I wanted to take a moment to share something exciting that we found out recently. Some type sequences from a small collection of Entoloma have been sequenced - these are very old types, so many of them were fails and we’ll have to keep trying, but a few of them have come back matching some of the temp codes we have in the sequencing community.
One I want to highlight is this guy, Entoloma howellii - https://www.inaturalist.org/taxa/1664869-Entoloma-howellii
This species was originally described in 1911 from a collection found in Rockville, Indiana. There are a few other scattered collections in Mycoportal, with the last one being reported from 1943. The name was them recombined into Entoloma (it was Nolanea previously) in 1953 and, as far as I can tell, promptly forgotten about - it does NOT appear in Hesler’s 1967 monograph ‘Entoloma in Southeastern North America.’

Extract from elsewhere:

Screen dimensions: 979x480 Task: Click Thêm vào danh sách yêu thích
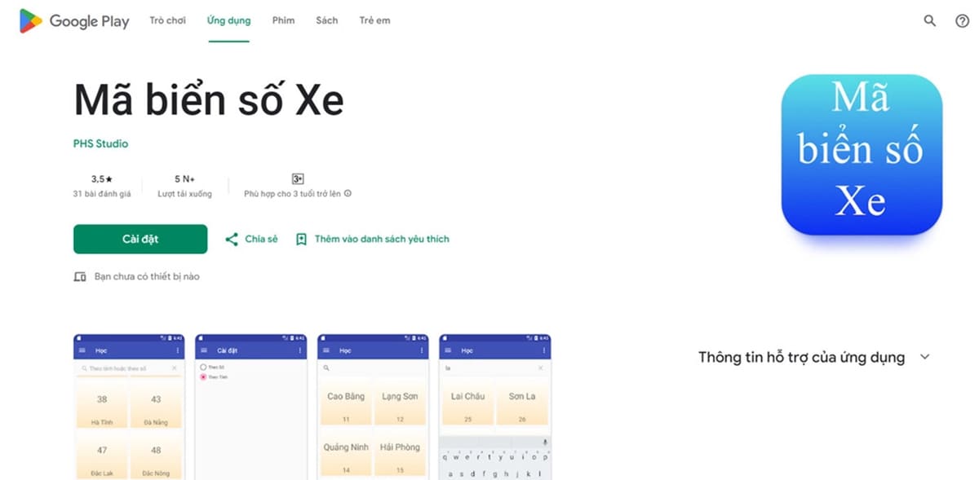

Turns out the sequence from it matched a modern collection - specifically, this one here https://www.inaturalist.org/observations/234819309. Comparing the original description notes to the modern, color photographs gives us a seriously good match for a mushroom - and by golly it is a BEAUTY of a mushroom. It properly belongs in subgenus Leptonia section Dichroa, but a little modern paper work is going to be done so we can update the iNat taxonomy.

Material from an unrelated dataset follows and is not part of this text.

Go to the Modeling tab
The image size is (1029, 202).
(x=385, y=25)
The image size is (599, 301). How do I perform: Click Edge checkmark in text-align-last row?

With these modern pictures to help us put a gestalt to a description, we were able to pick through observations of Leptonia in the eastern US and actually managed to pull out some others and gives names to observations, and oh, what a stunning little collection of mushrooms it is https://www.inaturalist.org/observations?verifiable=true&taxon_id=1664869&preferred_place_id=81418. I’m used to seeing Entoloma from other regions of the world be this vibrantly blue, but ours tend to be a little more subdued - as this genus goes, this is a very distinctive mushroom and it is honestly astounding to me that it just flew under the radar for decades.
I cannot tell you how excited I am getting this one figured out, and it is just one example of how we have been utilizing sequencing/temp codes/etc to actually put real names on some of these fungi with uncertain identifications.